Shares in Asia-Pacific dropped on Monday, as Japan’s markets plummeted. Meanwhile, China kept its benchmark lending rate unchanged.

In Japan, the Nikkei 225 collapsed 953.15 points, or 3.3%, to 28.010.93.

Losses were seen in most sectors in Japan, with shares of automakers such as Nissan declining 4.1%, and Honda falling 3.9%. Shares of Fanuc slumped 5.6%. Among financials, Mitsubishi UFJ Financial Group shares fell 2.7% and Mizuho Financial Group declined 2.3%.

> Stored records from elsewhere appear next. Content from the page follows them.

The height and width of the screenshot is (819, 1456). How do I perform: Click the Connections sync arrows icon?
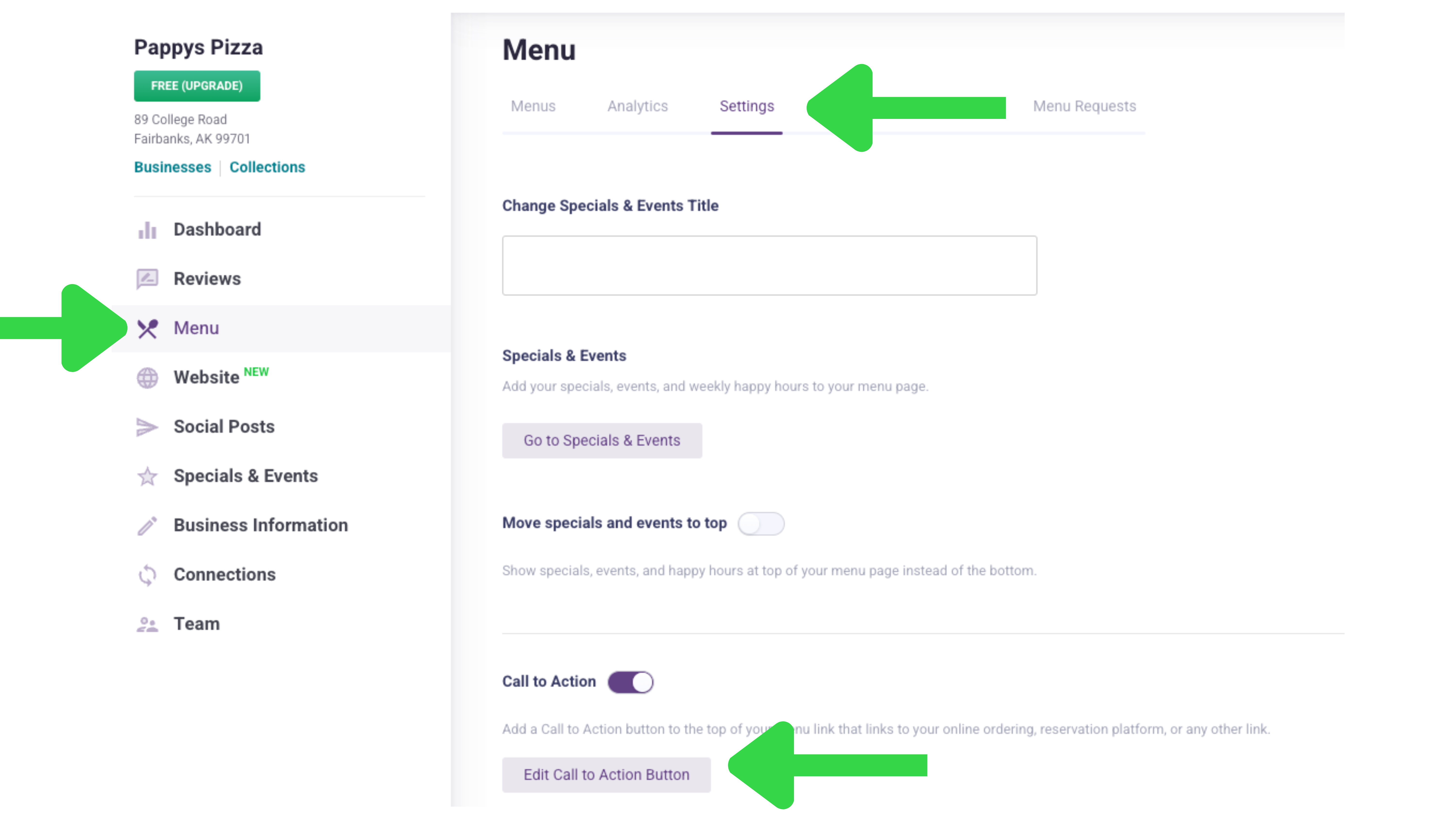[147, 575]
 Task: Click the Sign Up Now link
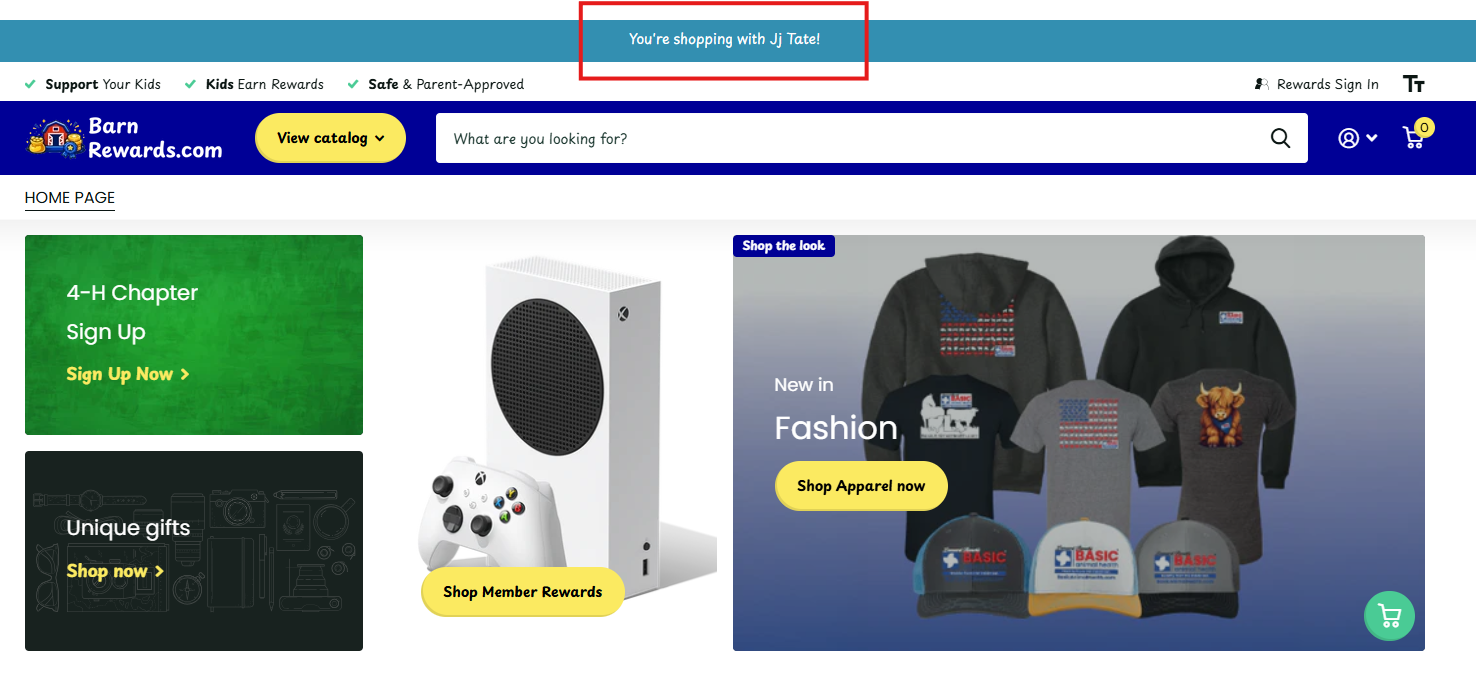click(127, 374)
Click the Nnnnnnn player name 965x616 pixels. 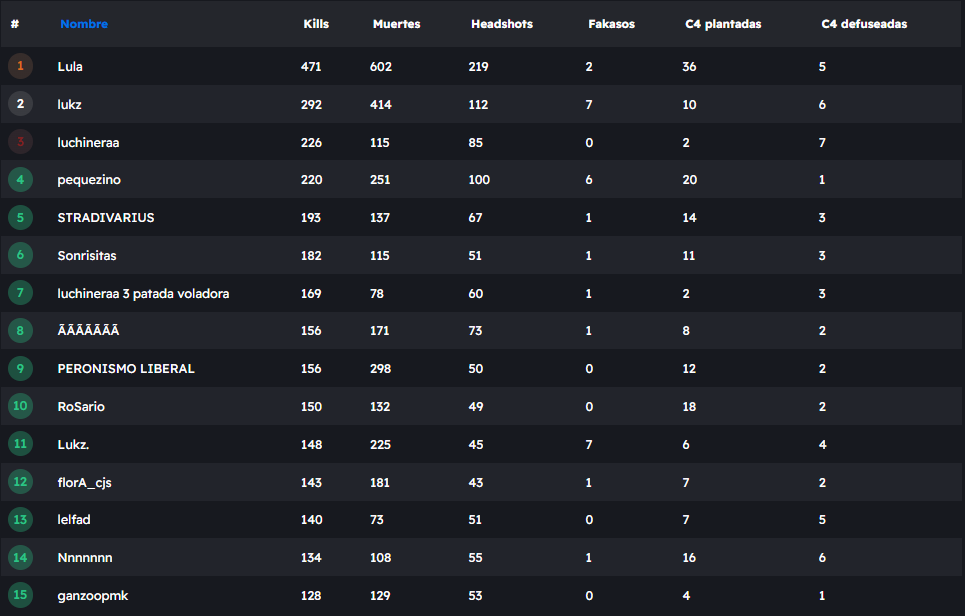pos(85,558)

The Japanese yen traded at 109.88 per U.S. dollar, stronger than levels above 110.5 against the greenback seen last week.

In Hong Kong, the Hang Seng stumbled 312.27 points, or 1.1%, to 28,489.

The Australian dollar changed hands at $0.749, still struggling to recover after its fall last week from above $0.768.


In Shanghai, the CSI 300 deleted 12.08 points, or 0.2%, to 5,090.39.

China on Monday announced that the one-year Loan Prime Rate (LPR) was kept unchanged at 3.85% while the five-year LPR was also held steady at 4.65%. That was in line with expectations of majority of analysts in a snap Reuters poll, who had predicted no change to the one-year Loan Prime Rate as well as the five-year LPR.

In other markets

In Singapore, the Straits Times Index shed 26.29 points, or 0.8%, to 3,117.87

The Kospi index in Korea fell 27.14 points, or 0.8%, to 3,240.79

In Taiwan, the Taiex index slumped 255.56 points, or 1.5%, to 17,062.98

In New Zealand, the NZX 50 staggered 52.57 points, or 0.4%, to 12,449.36.

In Australia, the ASX 200 faded 133.54 points, or 1.8%, to 7,235.51.